Are you thinking constants for every authorizer setting, or just the credential fields like
define( 'AUTHORIZER_GOOGLE_CLIENT_ID', 'asdf.apps.googleusercontent.com' );
It could also get messy in multisite environments that have different credentials on different subsites, e.g.
define( 'AUTHORIZER_BLOG_2_GOOGLE_CLIENT_SECRET', 'asdf' );
define( 'AUTHORIZER_BLOG_3_GOOGLE_CLIENT_SECRET', 'zxcv' );
You’re welcome! I think it would be useful for every place that needs to input credentials (not to store it in code).
As for multisite environment, I haven’t worked much with it, but I guess it could be something like:
define( 'AUTHORIZER_'.get_current_blog_id(), ['AUTHORIZER_GOOGLE_CLIENT_SECRET' => 'asdf', 'AUTHORIZER_AWS_SM_SECRET' => 'zxcv'] );
and later used as
constant("AUTHORIZER_".get_current_blog_id())['AUTHORIZER_GOOGLE_CLIENT_SECRET'];
Cheers!
Aloha, just giving a status update, we missed getting this one into v3.6.0 due out shortly (security release), but will be tackling this one for the next minor release. Stay tuned!
Aloha, we added filters and constants for the Google Client Secret and the OAuth2 Client Secret: https://github.com/uhm-coe/authorizer/commit/d547d01224ce60eb38a65c823952695c76190fbe
This will be released with the next version (or you can clone from github to get it now if you want to test).
You should be able to use the authorizer_google_client_secret filter to run your custom code that connects to AWS Secrets Manager to fetch the client secret (apologies, we don’t have any infrastructure running on AWS to test this).
In your custom code you should be able to use composer to include the AWS SDK for PHP: https://packagist.org/packages/aws/aws-sdk-php
And then your filter would look something like:
add_filter( 'authorizer_google_client_secret', function ( $google_client_secret ) {
// Fetch value from AWS Secrets Manager here.
return $google_client_secret;
} );
This looks like an example of how to fetch secrets from AWS: https://stackoverflow.com/questions/61461264/aws-how-to-get-php-on-an-ec2-instance-to-read-a-secrets-manager-secret
-
This reply was modified 3 years, 2 months ago by
Paul Ryan.
-
This reply was modified 3 years, 2 months ago by Paul Ryan.
Aloha, Paul!
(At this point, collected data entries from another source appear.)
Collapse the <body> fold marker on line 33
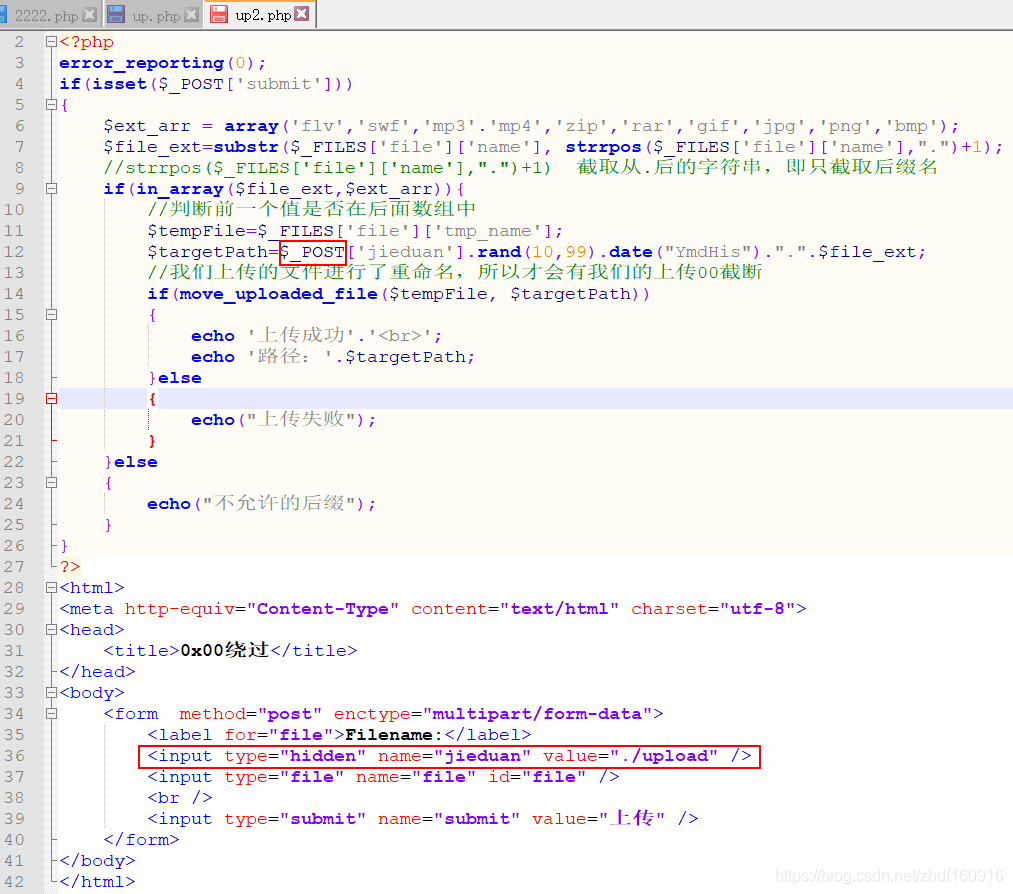Image resolution: width=1013 pixels, height=894 pixels. (x=51, y=693)
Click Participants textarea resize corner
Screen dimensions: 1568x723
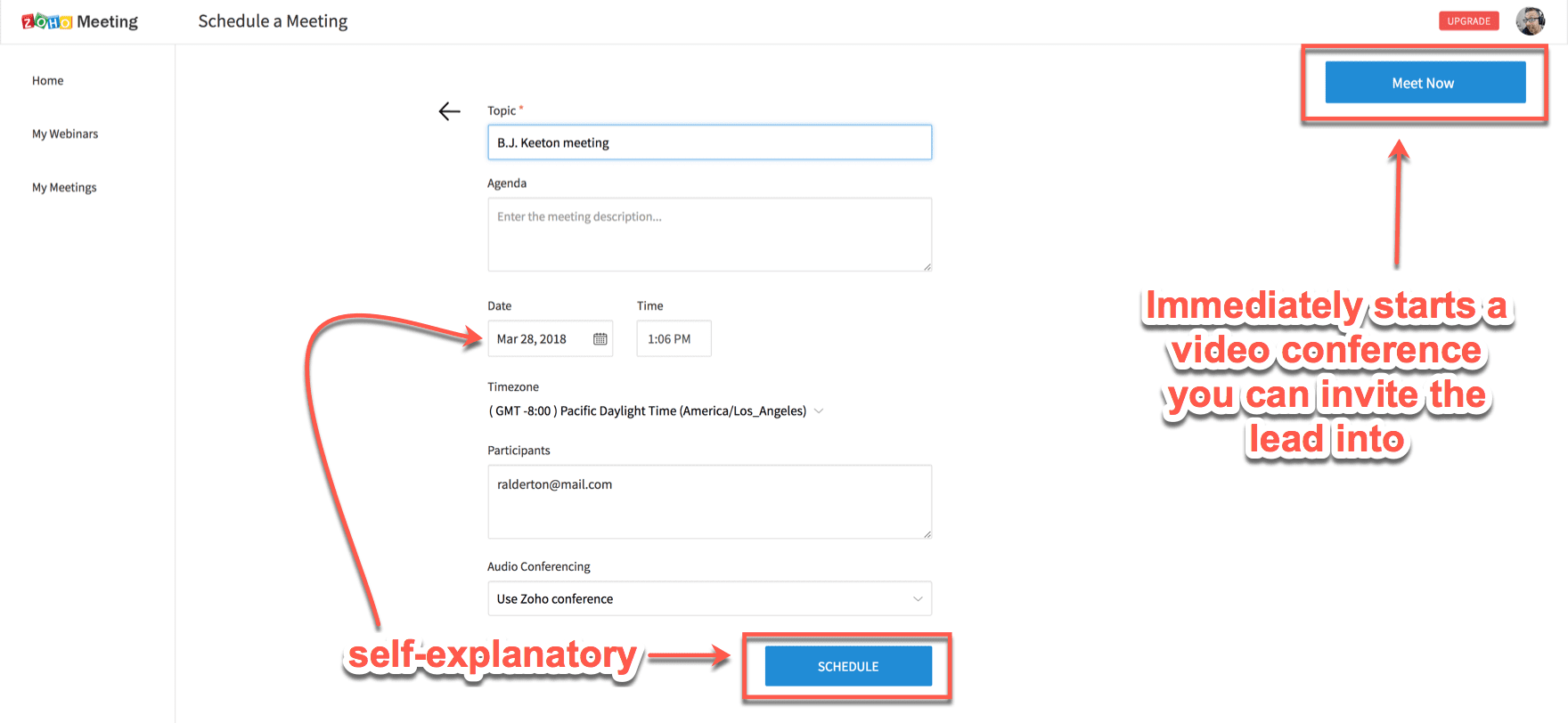927,533
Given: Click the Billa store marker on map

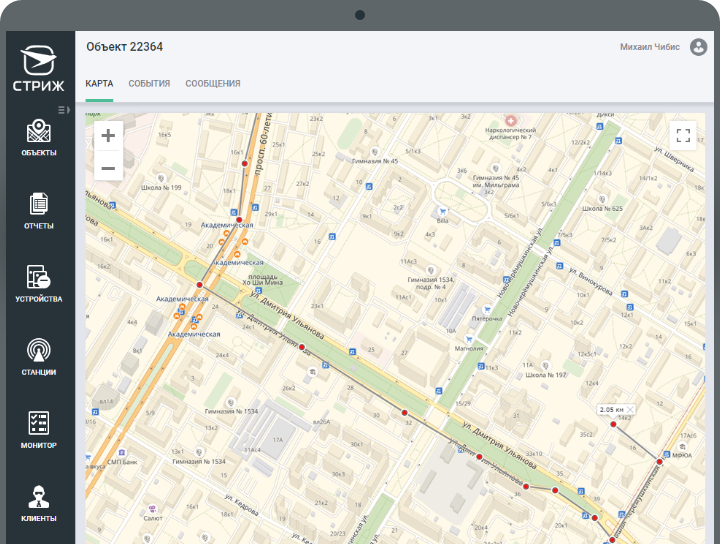Looking at the screenshot, I should [441, 211].
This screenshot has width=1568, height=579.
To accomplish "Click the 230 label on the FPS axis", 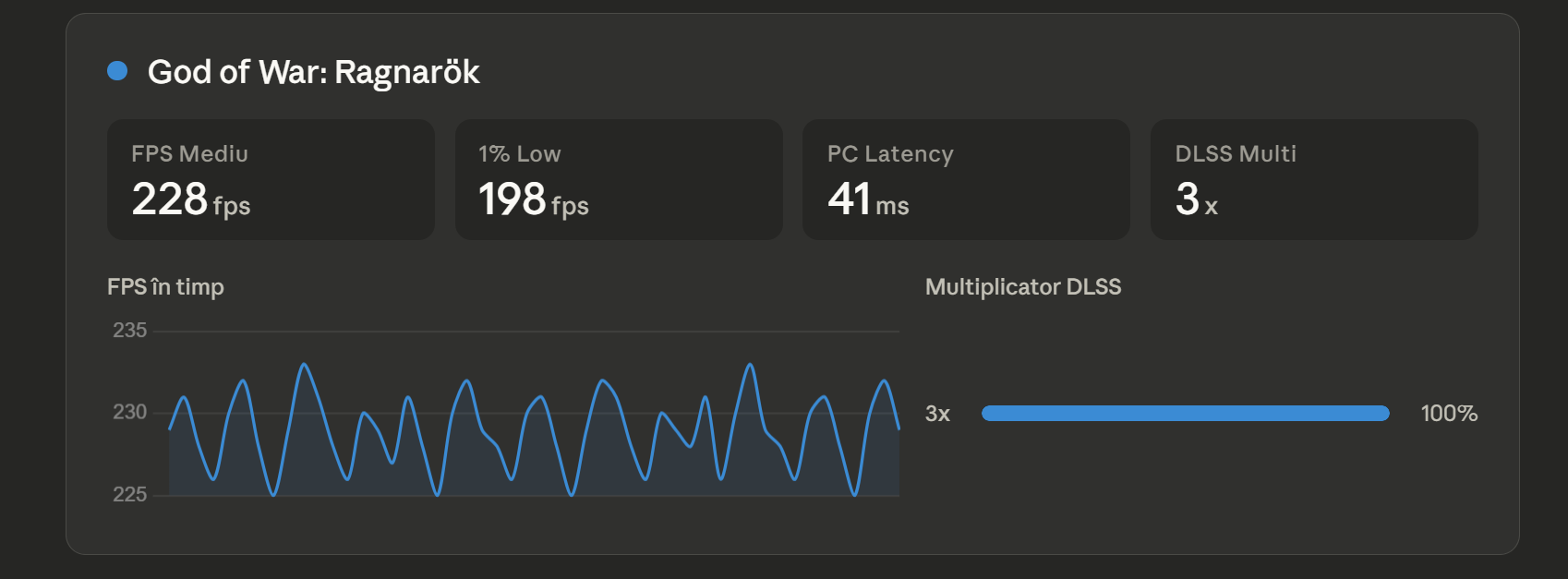I will [129, 412].
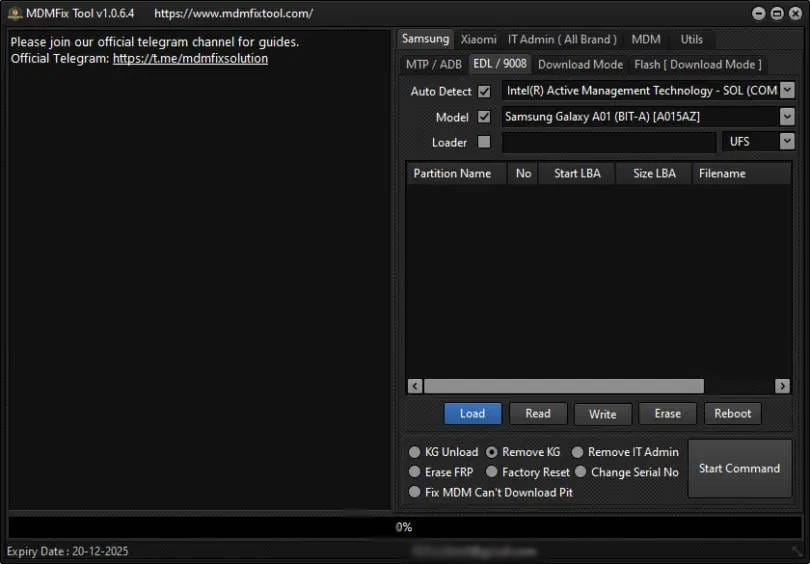Click the right scroll arrow of partition table
The image size is (810, 564).
(x=783, y=386)
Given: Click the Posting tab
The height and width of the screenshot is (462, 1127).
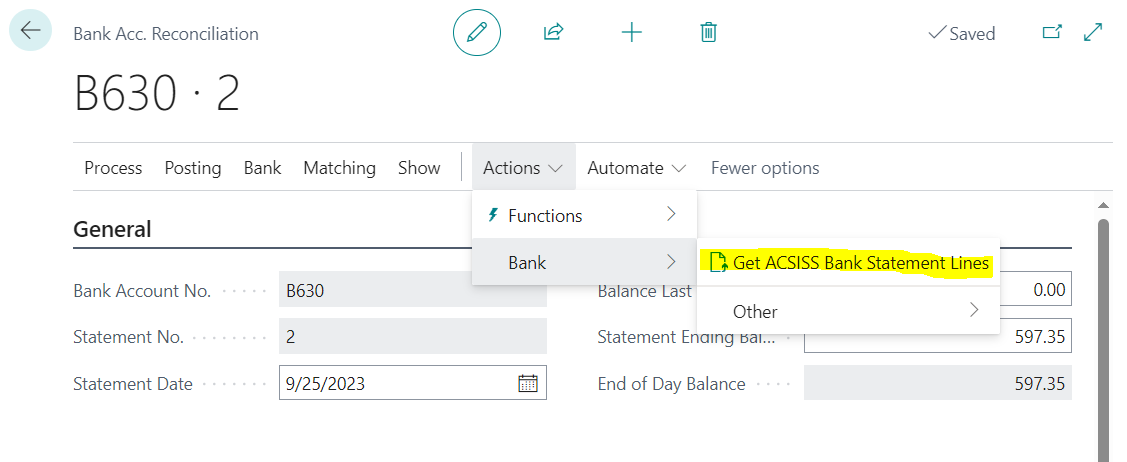Looking at the screenshot, I should [193, 168].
Wow! Very nice!! Thank you for for your hard work and dedication. We’ll test it the first chance we get and get back to you.
Hey Paul! 🙂
Sorry it took some time to get back to you, you know how it is with business priority and stuff.
So, apparently this feature doesn’t support LDAP yet, which we use. I was wondering if at some point you could add:
AUTHORIZER_LDAP_USER
AUTHORIZER_LDAP_PASSWORD
Maybe around class-authentication.php:1100?
if ( defined( 'AUTHORIZER_LDAP_USER' ) ) {
$auth_settings['ldap_user'] = \AUTHORIZER_LDAP_USER;
}
if ( defined( 'AUTHORIZER_LDAP_PASSWORD' ) ) {
$auth_settings['ldap_password'] = \AUTHORIZER_LDAP_PASSWORD;
}
At the moment we use option_auth_settings filter to modify $params[‘ldap_user’] and $params[‘ldap_password’], which is not too sustainable. That would really help.
Thank you!
Added those constants (and optional filters) here:
https://github.com/uhm-coe/authorizer/commit/ca2b5e0b20e5efec0521b58546408677084db97a
This will be included in the next release, due out shortly!
Aloha, version 3.6.2 is released with these changes, let us know if you run into any issues!